2007年1月28日日曜日

「気」の実験ビデオを検証する。

で、随分と時間が経ってしまったが、年末(12月30日)に放送されたテレビ朝日系の特別番組「たけしの超常現象SP」内で取り上げられていた「気功」に関する実験の話である。

知り合いの知り合いの、そのまた知り合いくらいの人からDVDに焼いたそのテレビ番組録画のVを借りて見ることが出来た。

ネットのストリーミングでも見れたことは見れたのだが、検証のためには何度も一時停止してとめたり、繰り返して見たりしなくてはならない。すごく不便であった。

「何かに録画したものを使わないことには詳しいことは解からないな、何も言えないな」と思っていたところにDVDのハイビ画質で見れたというのは非常に助かった。

まず、そのDVDを借りずとも、そうまでしなくてもすでにわかってしまってことはあった。スタジオ内で行なわれた実験のほうだ。

あれだけ大人数を近間隔で横一列に並べてしまうと、(ぶつかりはしないか、という意識が働き)どうしてもからだを横方向には動かしづらくなり、前か後ろにしか倒れられなくなる。

しかも、ご丁寧に後ろには(調度人数分の長さの)マットが敷いてあるわけで、これではまるっきり「うしろに倒れてください」とリーディングしているのも同じことなのである。

以前も書いたが、人間というものは目を閉じたままだと、そうそう長く立ってられるものではない。せいぜい10分がいいところなのではないか。こういうことがはじめて、という普通の人ならば4・5分が限界なのではないか。自分の経験だと大体は(あくまでも確率でいうとだが)7人を横に並ばせれば20分はかからないはずだ。

最後までひとり残った状態の人間のほうがどうしても長く立ってられるような気がするがそういうわけでもない。

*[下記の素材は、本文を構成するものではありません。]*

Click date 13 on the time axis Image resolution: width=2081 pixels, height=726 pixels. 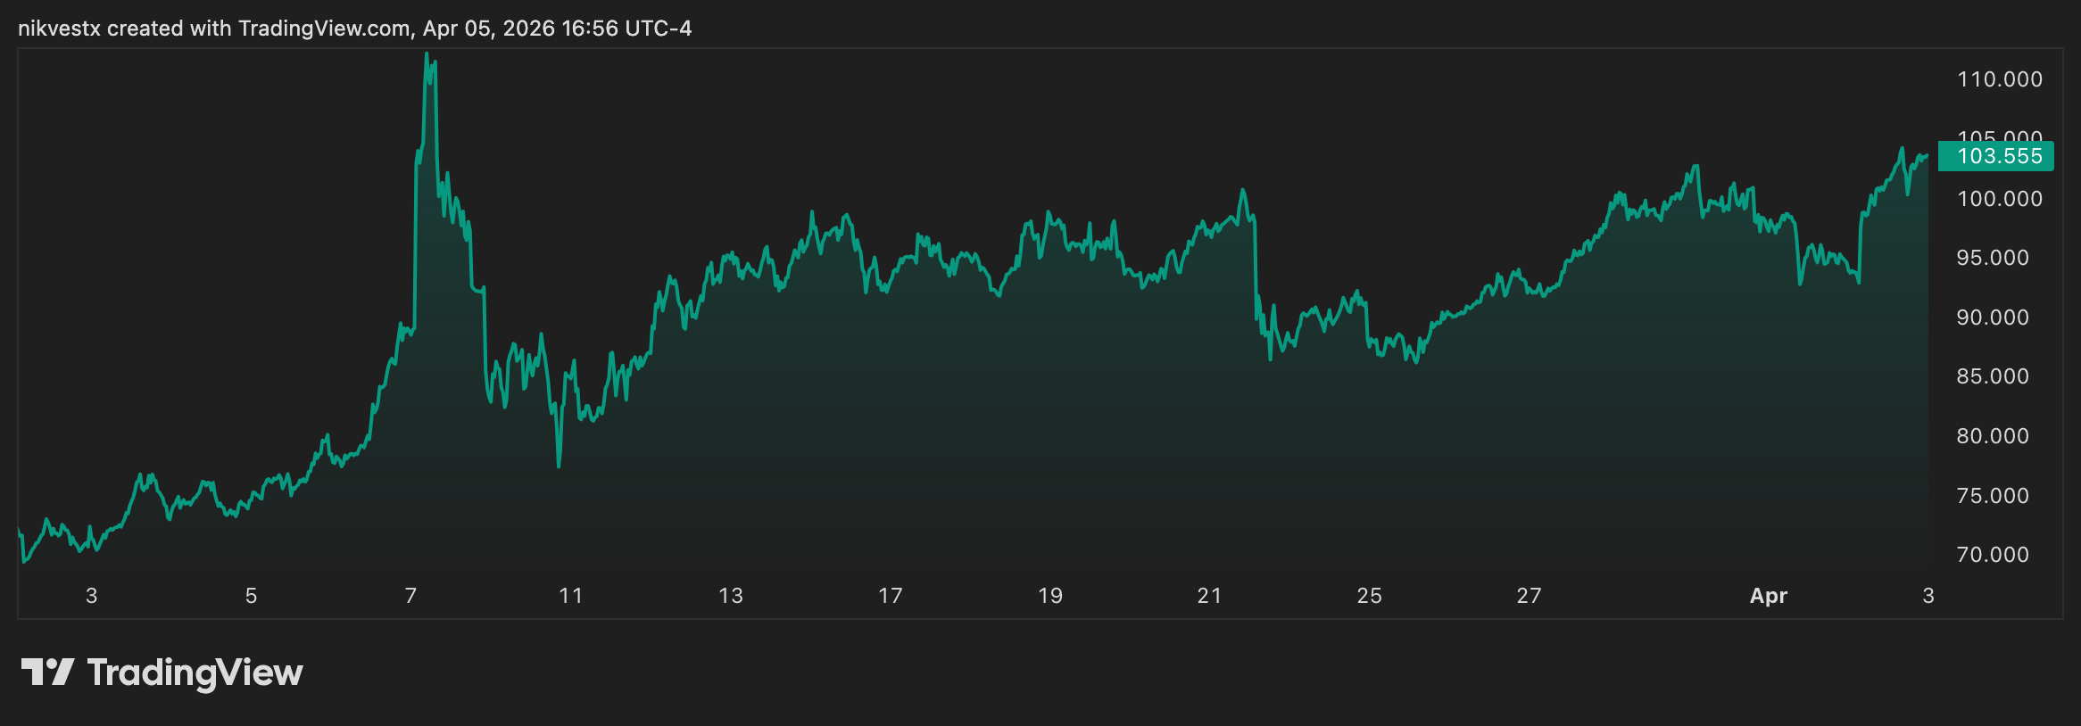coord(730,596)
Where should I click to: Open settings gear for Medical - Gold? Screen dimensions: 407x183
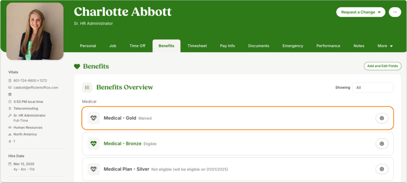(x=382, y=118)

これは一種の暗示効果というか、「倒れても安全なんだ」という感覚がすり込まれてしまうと逆にすぐに倒れやすくなってしまう(と師匠に教わった)。

嘘だと思うならば、同じ状態を再現してやってみるといい。両脇になにもない状態ならば結構持つが、両脇に(あまり親しくない)人が立たれるとものすごく不安定になるものなのだ。

さすがというべきか、高田延彦は約二十分間は持ちこたえた。しかし、高田は年末にこんな番組に出てる場合じゃないんだが(笑)。プライドのほうは持ちこたえられなかったのか。

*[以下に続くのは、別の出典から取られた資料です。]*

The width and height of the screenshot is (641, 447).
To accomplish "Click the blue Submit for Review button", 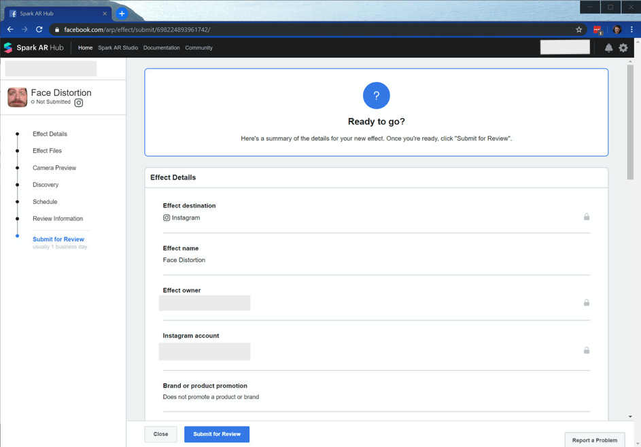I will click(217, 434).
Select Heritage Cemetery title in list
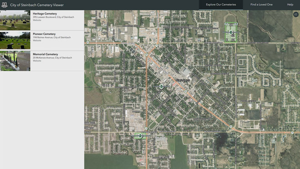300x169 pixels. coord(45,14)
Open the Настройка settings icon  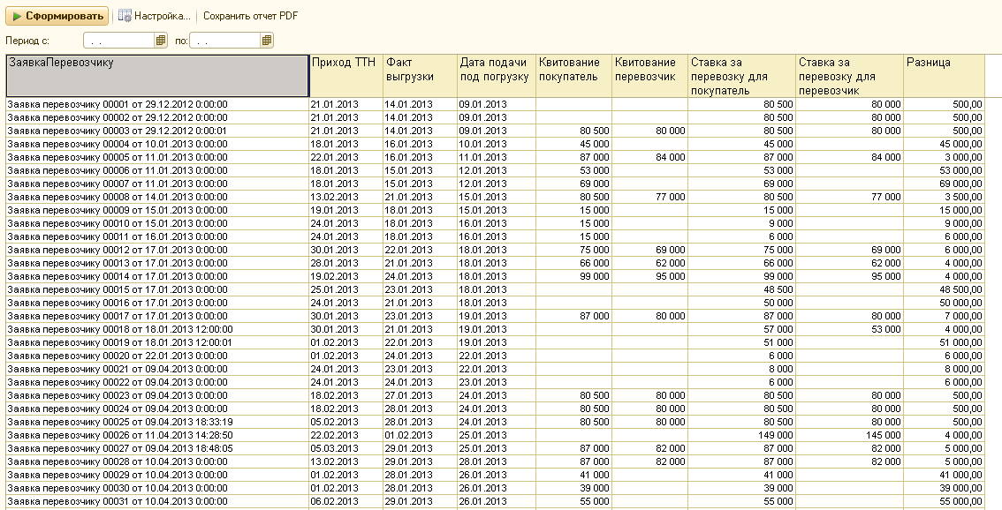[x=125, y=16]
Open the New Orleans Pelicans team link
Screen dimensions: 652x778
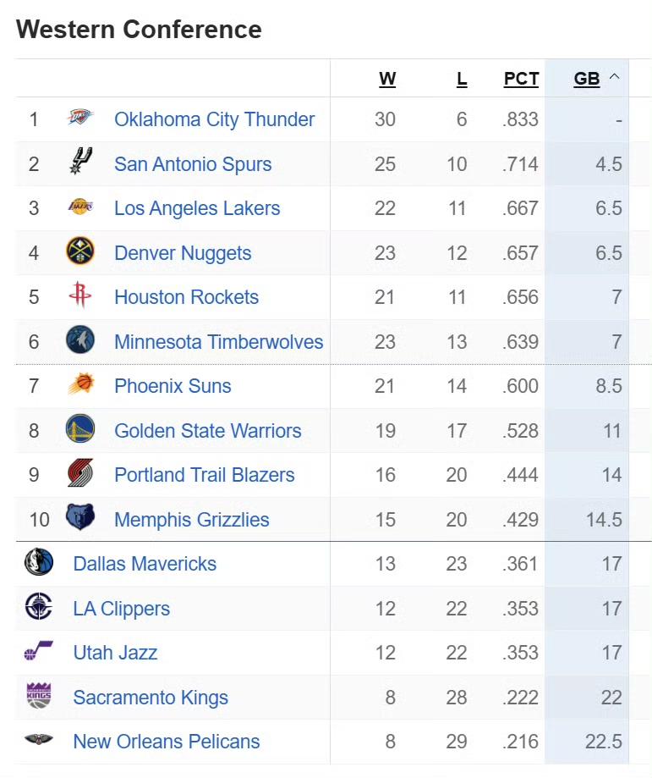166,742
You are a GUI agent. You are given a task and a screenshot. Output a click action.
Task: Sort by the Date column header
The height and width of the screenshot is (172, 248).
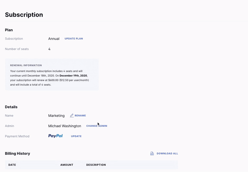pyautogui.click(x=12, y=165)
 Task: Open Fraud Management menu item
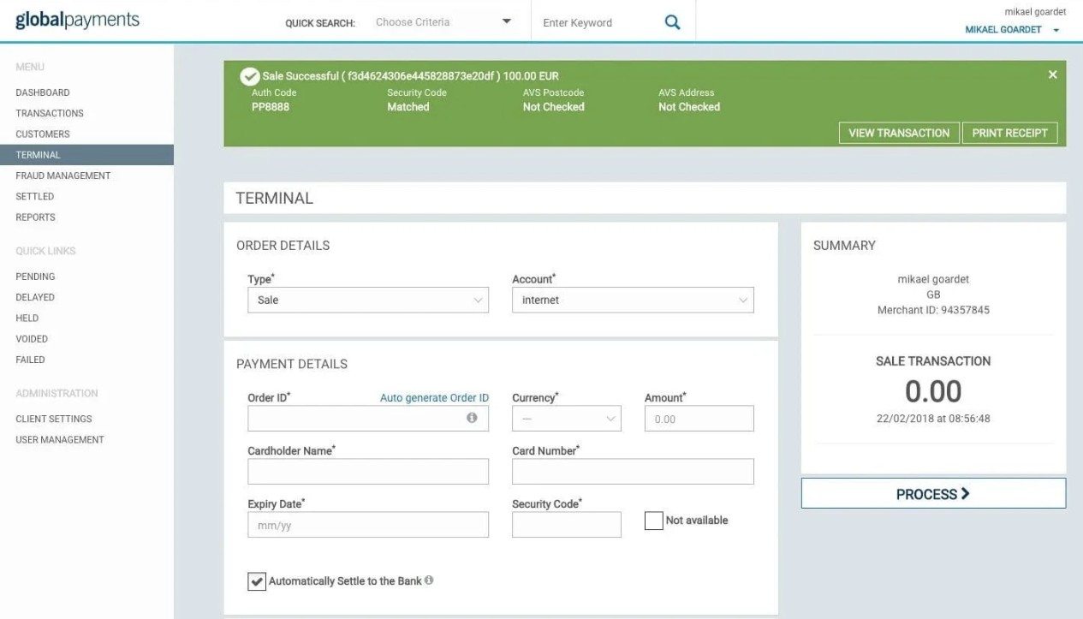[x=63, y=176]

水着の女性をプールサイドに並べて立たせる、という実験に関しても同じようなことがいえる。まして「水着」を着せられていて、倒れても一番安全な方角は前にあるプールの水の中しかないのだからどうしたってプールの中に落ちてしまう。

と、こういう仕組みである。

少なくとも、このふたつの実験では、はたして気というものが人間の体に「力」として作用したのかどうかという証明にはなってはいない。(もちろん否定にもならないのだが)

また、レインボーブリッジから約2キロ離れたところに立っている番組アシスタント(古瀬絵理)を遠隔気功で倒す、という実験に関しては、その借りてきたDVDの助けがなければ解明は出来なかったであろう。

トリックを見破ることが出来た。

ひとことでいえば、ビデオの編集で、さも同時に倒れたように見せているだけなのだ。
レインボーブリッジの上から気功師が「1分以内に(倒す)」と言ってから、ここでなんと一回テープをカットしてしまっているのだ。本来ならばここでは絶対に絶対に編集を入れてはいけない個所なはずなのにだ。何故か。

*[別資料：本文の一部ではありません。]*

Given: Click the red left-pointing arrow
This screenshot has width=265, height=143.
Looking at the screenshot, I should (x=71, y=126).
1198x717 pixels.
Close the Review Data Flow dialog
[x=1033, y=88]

理由は、そのあとで三画面(気功を送る人間の映像は一画面のみ)を同時に流して時間的にあわせているだけだからだ。

「1分以内に」と宣言してから実際にその実験台となった古瀬絵理がマットに倒れこむまでには相当のタイムラグがあったはずだ。下手をすれば2~3分くらいはあったかもしれない。

何故そんなことが判るかというと、気功を送っている人間の後ろを通り過ぎたクルマのエンジン音と、実際に映像に映っている、通り過ぎていったクルマの車種(大きさといった方がいいか)が違うからだ。(古瀬に落ちている影の長さの差というものから、もっと時間が経っているはずだと指摘してくれた方がいた。しかしこの画面ではわかりづらいのが残念である)

ここで編集(というか、時間の調整)作業をやったということがバレバレなのである。

さらに古瀬が後ろに尻餅をつくようにして倒れこんだ直後に、気功師を映しているビデオだけを止めて、そこで彼の手の動きをカットしてしまっているのもイタかった。

考えてみればいい。もし本物だったら、そのまま手の動きを写しつづけてもなんの支障もないはずなのだが。では何故後ろから手の動きを撮影していたビデオを止めたのか?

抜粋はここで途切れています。